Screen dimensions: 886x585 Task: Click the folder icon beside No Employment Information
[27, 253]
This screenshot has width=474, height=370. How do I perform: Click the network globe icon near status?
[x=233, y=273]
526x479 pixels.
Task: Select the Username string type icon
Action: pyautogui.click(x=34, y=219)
* * *
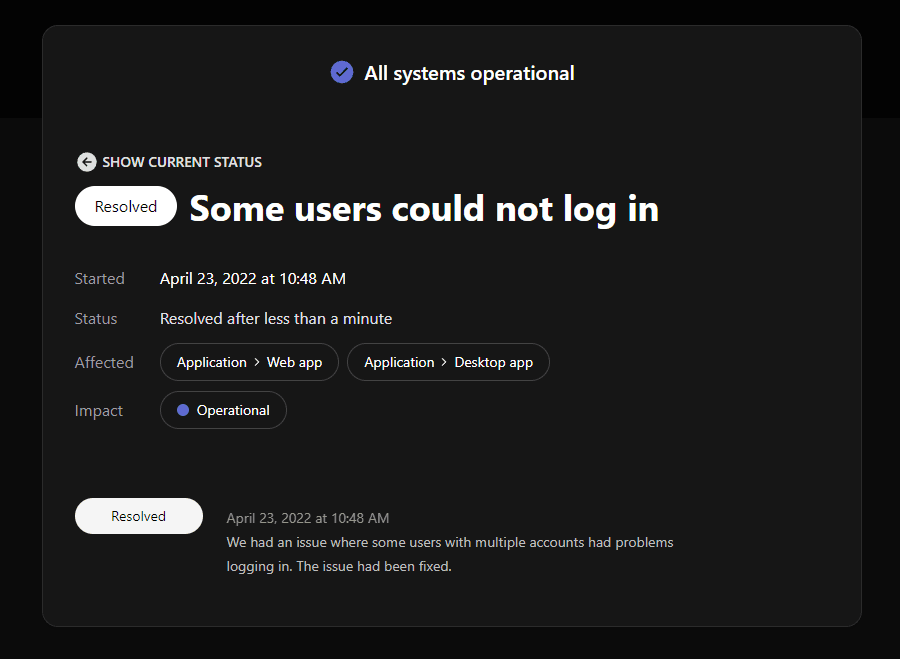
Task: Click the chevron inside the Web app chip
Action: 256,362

▸ **Problem to work on**
Extract the lines of the records between the line containing "This screenshot has" and the line containing "Action: pyautogui.click(x=34, y=219)", inclusive, and copy them out unchanged.

▸ **Correct output**
This screenshot has width=474, height=370. How do I perform: Click the network globe icon near status?
[x=233, y=273]
526x479 pixels.
Task: Select the Username string type icon
Action: pyautogui.click(x=34, y=219)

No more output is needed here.